If you came to pubcon this week you probably noticed some very odd questions being asked at some sessions. My favorite question was when somebody asked @mattcutts for a better method of doing doorway pages. yeah, seriously!
My 2nd favorite question though was also Matt’s fault. At the end of one of Alan K’necht’s sessions somebody asked about inverse document frequency and how they can improve theirs to get better rankings. If you’re scratching your head right now and saying “dude, WTF?” then you’re reacting precisely how you SHOULD react.
So where did this question come from? Well, at the pubcon mixer Matt, myself, and somebody I can’t remember were bullshitting about mostly non-SEO related stuff. Anyway, we started talking about Amit Singhal’s background and how smart he is and somehow gravitated to computer science research. That’s when we got talking about the topic of Inverse Document Frequency (idf) and how big of an expert that Amit is in information retrieval.
I take some of the blame because as Matt was attempting to explain IDF in technical terms I jokingly said “basically it means that keyword stuffing is more effective where there aren’t many competing documents.” Sadly only Matt got the joke because it wasn’t just a reference to inverse document frequency, it was also a reference to how Google most likely uses inverse document frequency. Everybody else seemed confused, but giddy like they just stumpled upon some secret ranking sauce. Sorry guys, you didn’t :’(
Ok, so what does all this stuff mean? It’s quite simple but let’s start with the basics. When we say collection frequency we’re referring to how many times the given term occurs across all the documents on the web. When we say document frequency we’re referring to the number of pages on the web that contain the term. Pretty simple right? (side note: comparing your document frequency to the collection frequency is most likely one way Google detects both relevance AND keyword stuffing)
But to do that, they need the inverse document frequency. Inverse Document Frequency is simply a measure of the importance of a term. It’s calculated by dividing the total number of documents by the number of documents containing that term, and then taking the logarithm. An even more simple explanation is to say idf is computed such that rare terms have a higher idf than common terms.
So why? Basically, if there’s only a few documents that contain a term, they should get a higher relevance boost than a case where there’s multiple documents containing a term. That’s all idf really is. It’s nothing you need to worry about – unless you’re writing algorithms or dealing with document retrieval.

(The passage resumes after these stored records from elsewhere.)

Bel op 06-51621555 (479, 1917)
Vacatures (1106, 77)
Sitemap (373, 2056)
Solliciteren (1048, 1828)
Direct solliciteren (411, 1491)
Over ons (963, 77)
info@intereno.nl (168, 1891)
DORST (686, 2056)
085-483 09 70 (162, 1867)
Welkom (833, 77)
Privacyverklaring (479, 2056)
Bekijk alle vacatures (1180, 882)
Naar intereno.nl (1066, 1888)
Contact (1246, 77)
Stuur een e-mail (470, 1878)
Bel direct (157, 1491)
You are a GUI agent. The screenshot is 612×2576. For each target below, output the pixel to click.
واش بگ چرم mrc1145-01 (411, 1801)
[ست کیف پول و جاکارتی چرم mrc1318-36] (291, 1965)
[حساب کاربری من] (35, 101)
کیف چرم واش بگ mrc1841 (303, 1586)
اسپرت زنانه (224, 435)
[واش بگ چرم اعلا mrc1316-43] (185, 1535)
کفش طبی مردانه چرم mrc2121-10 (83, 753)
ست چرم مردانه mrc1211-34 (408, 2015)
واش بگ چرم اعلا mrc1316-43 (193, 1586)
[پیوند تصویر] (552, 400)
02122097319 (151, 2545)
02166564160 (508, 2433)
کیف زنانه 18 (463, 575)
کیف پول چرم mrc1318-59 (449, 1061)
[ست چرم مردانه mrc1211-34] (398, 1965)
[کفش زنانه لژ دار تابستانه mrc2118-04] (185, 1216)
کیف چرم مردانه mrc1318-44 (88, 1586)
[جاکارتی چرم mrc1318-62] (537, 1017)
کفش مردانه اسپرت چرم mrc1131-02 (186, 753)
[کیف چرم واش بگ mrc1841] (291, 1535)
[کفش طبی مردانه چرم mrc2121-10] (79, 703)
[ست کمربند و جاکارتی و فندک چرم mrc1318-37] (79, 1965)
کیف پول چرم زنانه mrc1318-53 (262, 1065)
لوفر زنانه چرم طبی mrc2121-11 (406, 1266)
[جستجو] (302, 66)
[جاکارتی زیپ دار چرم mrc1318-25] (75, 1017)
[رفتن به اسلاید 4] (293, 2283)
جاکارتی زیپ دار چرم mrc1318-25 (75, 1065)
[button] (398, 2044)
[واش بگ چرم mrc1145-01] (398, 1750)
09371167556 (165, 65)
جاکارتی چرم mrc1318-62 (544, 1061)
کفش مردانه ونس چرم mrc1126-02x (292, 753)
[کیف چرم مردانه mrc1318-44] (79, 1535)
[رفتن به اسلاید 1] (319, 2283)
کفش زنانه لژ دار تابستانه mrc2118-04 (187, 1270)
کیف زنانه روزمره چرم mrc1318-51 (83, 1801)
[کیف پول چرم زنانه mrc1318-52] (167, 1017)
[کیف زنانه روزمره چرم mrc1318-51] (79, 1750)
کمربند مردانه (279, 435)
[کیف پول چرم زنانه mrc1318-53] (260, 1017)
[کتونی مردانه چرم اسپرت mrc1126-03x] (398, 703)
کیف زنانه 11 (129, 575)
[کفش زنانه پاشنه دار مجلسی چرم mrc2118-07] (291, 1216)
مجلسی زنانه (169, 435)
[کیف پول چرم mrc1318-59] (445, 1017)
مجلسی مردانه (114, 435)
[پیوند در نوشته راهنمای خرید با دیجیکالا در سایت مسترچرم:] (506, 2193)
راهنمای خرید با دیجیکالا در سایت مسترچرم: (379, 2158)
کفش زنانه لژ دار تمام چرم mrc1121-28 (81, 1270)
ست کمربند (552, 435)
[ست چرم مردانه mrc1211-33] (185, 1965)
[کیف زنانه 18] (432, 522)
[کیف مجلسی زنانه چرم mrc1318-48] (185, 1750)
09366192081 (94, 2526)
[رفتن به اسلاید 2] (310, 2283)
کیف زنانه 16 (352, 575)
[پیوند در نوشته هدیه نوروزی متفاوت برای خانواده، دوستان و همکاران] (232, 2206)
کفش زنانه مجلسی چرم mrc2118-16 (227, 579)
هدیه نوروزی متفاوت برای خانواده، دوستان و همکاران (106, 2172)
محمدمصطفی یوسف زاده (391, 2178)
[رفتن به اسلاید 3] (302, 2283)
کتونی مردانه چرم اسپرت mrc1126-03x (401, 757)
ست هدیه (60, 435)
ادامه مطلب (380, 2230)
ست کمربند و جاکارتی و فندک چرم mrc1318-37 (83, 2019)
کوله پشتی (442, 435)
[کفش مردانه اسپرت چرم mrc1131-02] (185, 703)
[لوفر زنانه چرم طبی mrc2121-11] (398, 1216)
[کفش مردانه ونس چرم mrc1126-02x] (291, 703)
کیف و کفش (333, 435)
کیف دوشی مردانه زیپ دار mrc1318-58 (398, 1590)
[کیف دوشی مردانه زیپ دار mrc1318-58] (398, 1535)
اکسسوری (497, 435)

But I’m pretty sure Google doesn’t just use idf alone anyway. That’s way too simple of a way to return results. So let’s get more technical. Matt was getting really technical in our talk and although I don’t think he said the term, he was actually describing tf-idf, and that’s what my keyword stuffing joke was about. So, sorry if that got people thinking along the wrong lines.
So what the hell is tf-idf? Don’t let the minus sign fool you. tf-idf is actually calculated by multiplying the term frequency of a document by the inverse document frequency. This means a document with lots of a term, where there aren’t many documents containing that term will have a much higher tf-idf; hence my joke about keyword stuffing.
And that’s basically all there is to it. Sadly, inverse document frequency won’t be the new buzzword at next year’s pubcon, but that doesn’t mean it isn’t interesting. Information retrieval was a once-boring area of computer science that suddenly became the most interesting thing in the world to geeks once search engines came about. I loved that talk and and made me pine for my days in college studying computer science.
Hope that helped clear everything up. Pubcon was a blast and I’m sure many of us look forward to implementing the various theories we learned. Well, all of them except inverse document frequency of course.